* **Assignment**:
Please output the records below word for word and omit the pictures.

BEGIN Listed entries

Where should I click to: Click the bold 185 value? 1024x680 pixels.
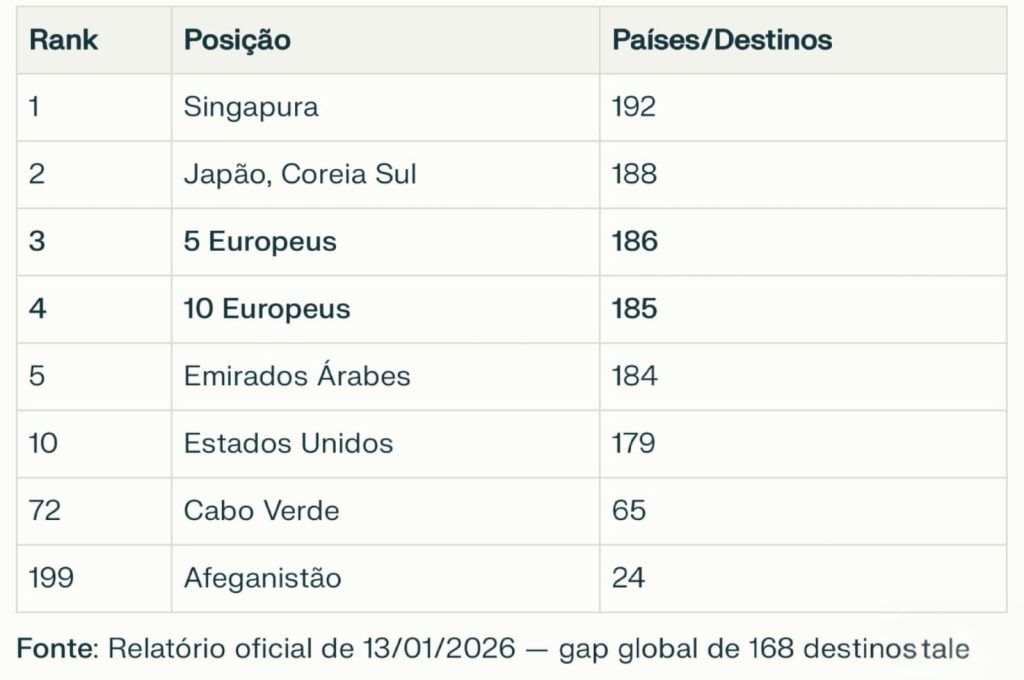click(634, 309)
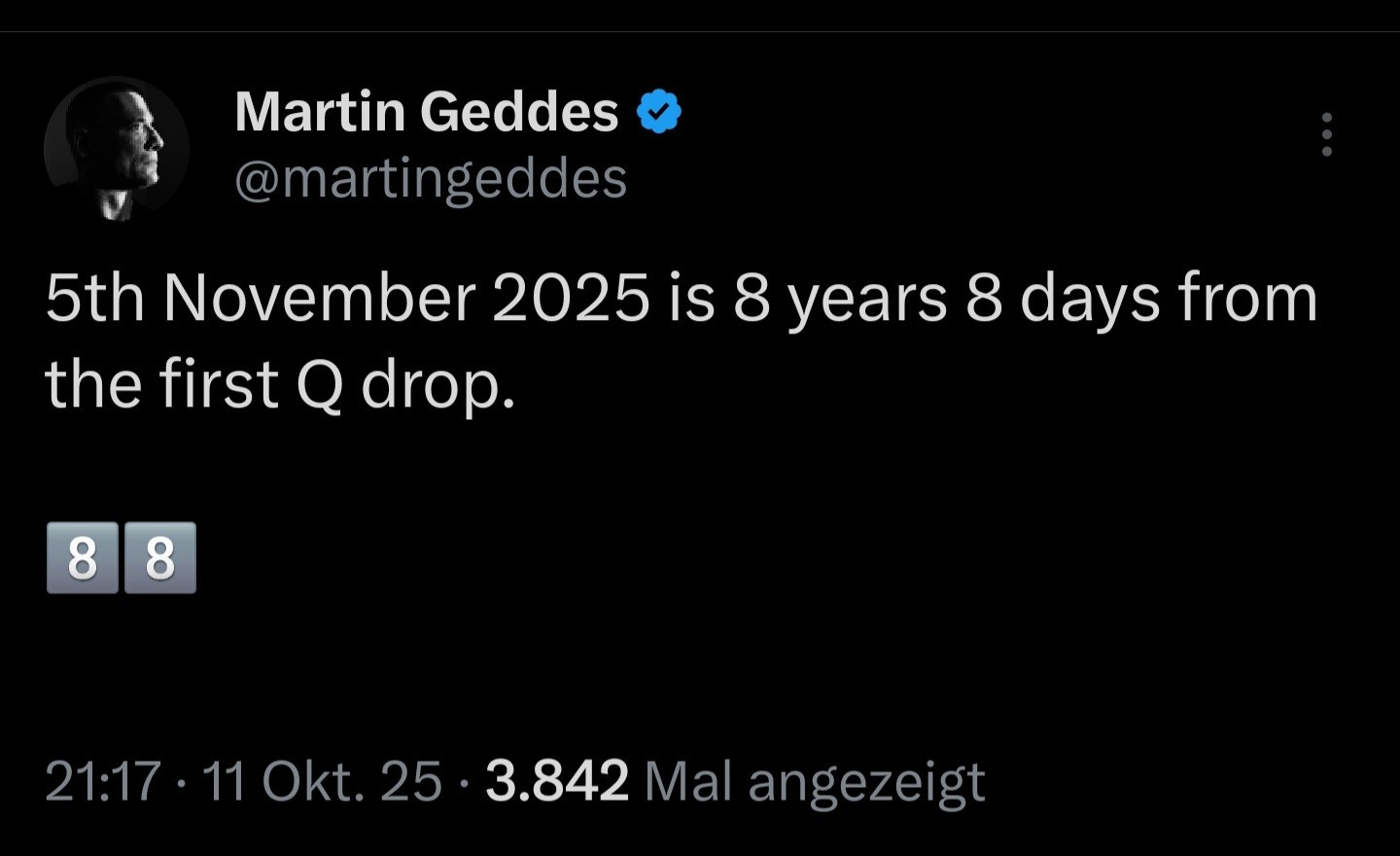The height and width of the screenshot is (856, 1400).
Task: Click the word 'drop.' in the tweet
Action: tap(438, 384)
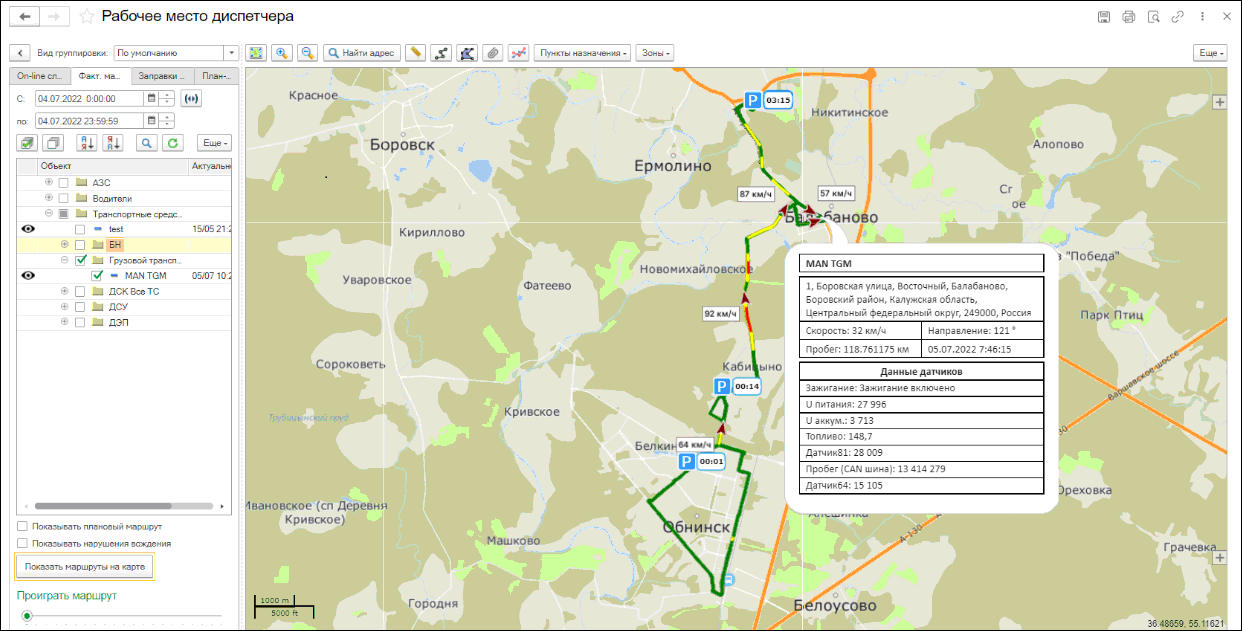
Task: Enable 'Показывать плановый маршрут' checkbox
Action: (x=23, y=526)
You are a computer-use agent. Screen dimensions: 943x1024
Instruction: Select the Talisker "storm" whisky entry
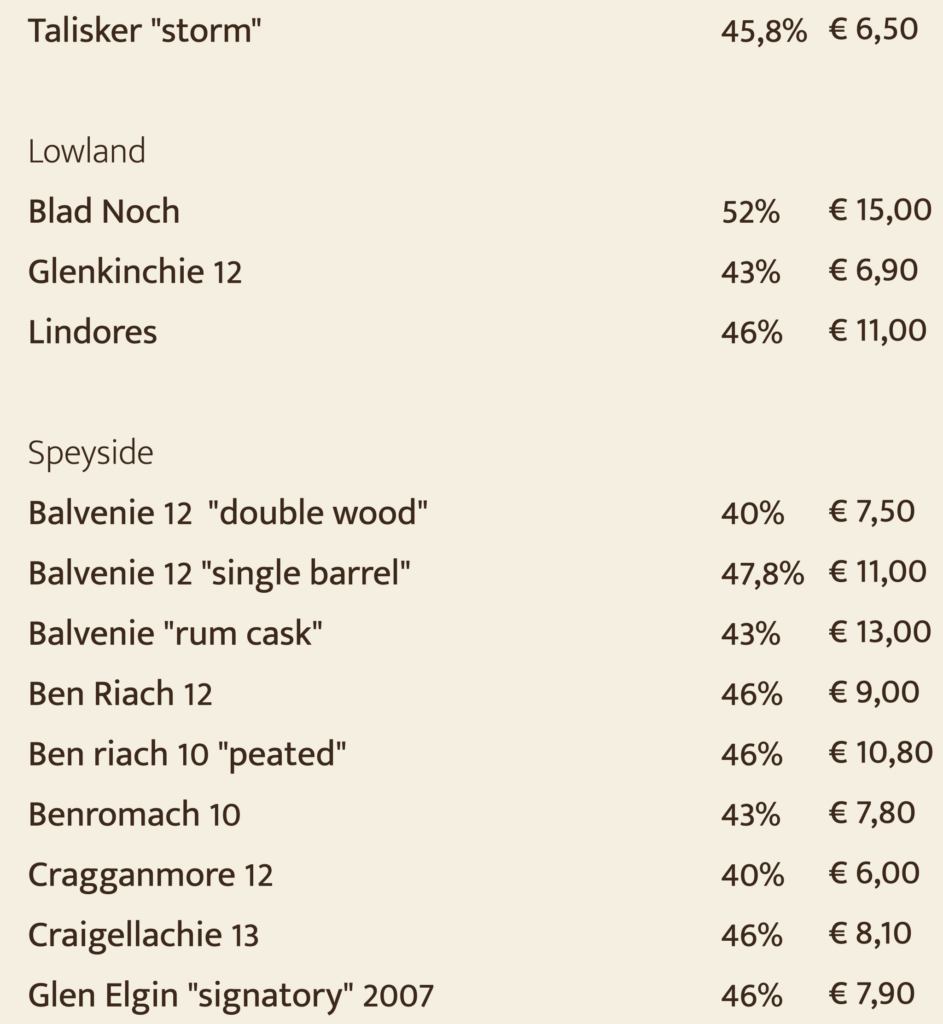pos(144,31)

END Listed entries

* **Written answer**:
Where should I click to: Click the bold 185 value? 1024x680 pixels.
click(634, 309)
The height and width of the screenshot is (856, 1400).
Task: Click the word 'drop.' in the tweet
Action: tap(438, 384)
Task: Enable 'Показывать плановый маршрут' checkbox
Action: (x=23, y=526)
You are a computer-use agent. Screen dimensions: 943x1024
Instruction: Select the Talisker "storm" whisky entry
pos(144,31)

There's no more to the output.